Cependant, de nombreux désaccords ont rendu les débats houleux. Les pays conservateurs s’opposaient notamment à ce que des relations sexuelles imposées à une femme par son mari ou son compagnon soient considérées comme un viol et contestaient certaines références dans le texte au droit à l’avortement. De leur côté, les pays occidentaux, notamment scandinaves, qui incitaient à l’adoption d’un texte plus poussé, ont fait des concessions sur le chapitre des droits des homosexuelles et des droits sexuels.
« Moyens destructifs »
En Egypte, les Frères musulmans ont estimé vendredi que ce texte conduirait à la « déchéance totale de la société » dans la mesure où des articles ont été inclus « qui contredisent les principes établis de l’islam et sapent la moralité islamique ». Selon eux, le document donne à la société des « moyens destructifs pour porter atteinte à la famille », notamment en accordant aux filles une « totale liberté sexuelle » et en leur donnant accès à des moyens contraceptifs. La confrérie s’élève par ailleurs contre l’idée d’imposer des standards universels pour lutter contre la violence faite aux femmes et aux enfants. Elle se dit opposée à dix points du texte, notamment « l’égalité totale dans la législation du mariage » et « l’annulation de la nécessité de demander l’accord du mari pour voyager, travailler ou utiliser des moyens contraceptifs ». Elle dénonce encore le fait d’« accorder à l’épouse le droit de poursuivre en justice son mari pour viol ou harcèlement sexuel ».

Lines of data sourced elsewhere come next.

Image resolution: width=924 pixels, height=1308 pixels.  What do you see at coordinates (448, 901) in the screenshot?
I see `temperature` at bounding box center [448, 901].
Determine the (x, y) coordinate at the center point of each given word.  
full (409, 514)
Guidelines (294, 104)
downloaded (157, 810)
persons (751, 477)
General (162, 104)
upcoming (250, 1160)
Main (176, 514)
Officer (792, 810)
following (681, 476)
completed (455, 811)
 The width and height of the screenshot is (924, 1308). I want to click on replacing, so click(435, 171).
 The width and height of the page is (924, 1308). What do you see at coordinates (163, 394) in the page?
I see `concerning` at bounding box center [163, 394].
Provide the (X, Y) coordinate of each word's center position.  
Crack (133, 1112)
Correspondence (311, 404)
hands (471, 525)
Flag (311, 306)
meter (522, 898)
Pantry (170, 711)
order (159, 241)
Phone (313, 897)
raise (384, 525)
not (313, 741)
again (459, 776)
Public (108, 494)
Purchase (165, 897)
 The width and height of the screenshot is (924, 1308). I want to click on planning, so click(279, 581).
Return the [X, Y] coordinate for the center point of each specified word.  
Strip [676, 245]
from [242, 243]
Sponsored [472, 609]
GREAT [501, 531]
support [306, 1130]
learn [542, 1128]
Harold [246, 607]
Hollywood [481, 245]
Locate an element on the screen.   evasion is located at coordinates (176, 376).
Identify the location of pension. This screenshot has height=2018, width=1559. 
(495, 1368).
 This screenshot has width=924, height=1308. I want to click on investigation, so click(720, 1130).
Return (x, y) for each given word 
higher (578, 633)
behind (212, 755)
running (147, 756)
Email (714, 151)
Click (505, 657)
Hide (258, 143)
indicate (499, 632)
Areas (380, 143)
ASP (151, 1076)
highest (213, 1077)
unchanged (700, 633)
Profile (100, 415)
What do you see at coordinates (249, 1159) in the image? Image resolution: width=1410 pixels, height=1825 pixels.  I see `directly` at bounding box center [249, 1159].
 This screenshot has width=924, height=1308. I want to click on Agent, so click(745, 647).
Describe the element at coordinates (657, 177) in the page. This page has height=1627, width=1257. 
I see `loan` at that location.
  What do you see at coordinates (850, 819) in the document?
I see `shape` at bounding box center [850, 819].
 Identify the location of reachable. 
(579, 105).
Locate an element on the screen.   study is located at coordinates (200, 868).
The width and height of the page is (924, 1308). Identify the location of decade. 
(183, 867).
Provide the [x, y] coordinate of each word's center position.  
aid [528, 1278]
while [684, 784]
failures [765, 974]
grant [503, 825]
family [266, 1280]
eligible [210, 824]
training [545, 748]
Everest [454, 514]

Les débats sur les droits des femmes ont révélé au grand jour le fossé qui sépare les islamistes et les libéraux en Egypte.
« Cette déclaration est un cadeau pour les 40 millions de femmes égyptiennes », s’est réjouie samedi la présidente du Conseil national des femmes, Mervat Al-Tallawy, qui présidait la délégation officielle de l’Egypte. « Les femmes sont les esclaves de notre ère (…), malgré cette déclaration née au forceps, beaucoup reste à faire pour les femmes du Moyen-Orient. La solidarité internationale est nécessaire pour l’émancipation des femmes et leur protection contre la vague réactionnaire qui gagne les pays en développement, particulièrement le Moyen-Orient », a encore ajouté Al-Tallawy, connue pour son hostilité aux islamistes. « L’application de cette déclaration se fera dans le cadre des législations et des lois égyptiennes et prendra en compte les traditions de notre société », a-t-elle toutefois assuré.
La déclaration de 17 pages devra encore être ratifiée par l’Assemblée générale de l’Onu. Bien qu’elle n’ait pas force de loi, elle représente une obligation morale pour les pays qui l’ont signée.
De son côté, le président Mohamad Morsi s’est abstenu de commenter les déclarations de la confrérie. Il a préféré affirmer via un communiqué « l’engagement de l’Egypte à l’émancipation des femmes et à l’arrêt de toutes formes de violence dirigées contre elles ». Toujours selon ce communiqué, dans le cadre de cette stratégie, une nouvelle loi contre le harcèlement sexuel est actuellement à l’étude au Conseil consultatif.
La secrétaire générale du Conseil, Soheir Lotfy, a révélé, de son côté, que le Conseil a terminé de rédiger le projet d’une autre loi sur la lutte contre la violence faite aux femmes, demandé par le premier ministre Hicham Qandil. Reste à savoir si ces textes de loi seront réellement appliqués, dans une société tiraillée entre deux voies à suivre.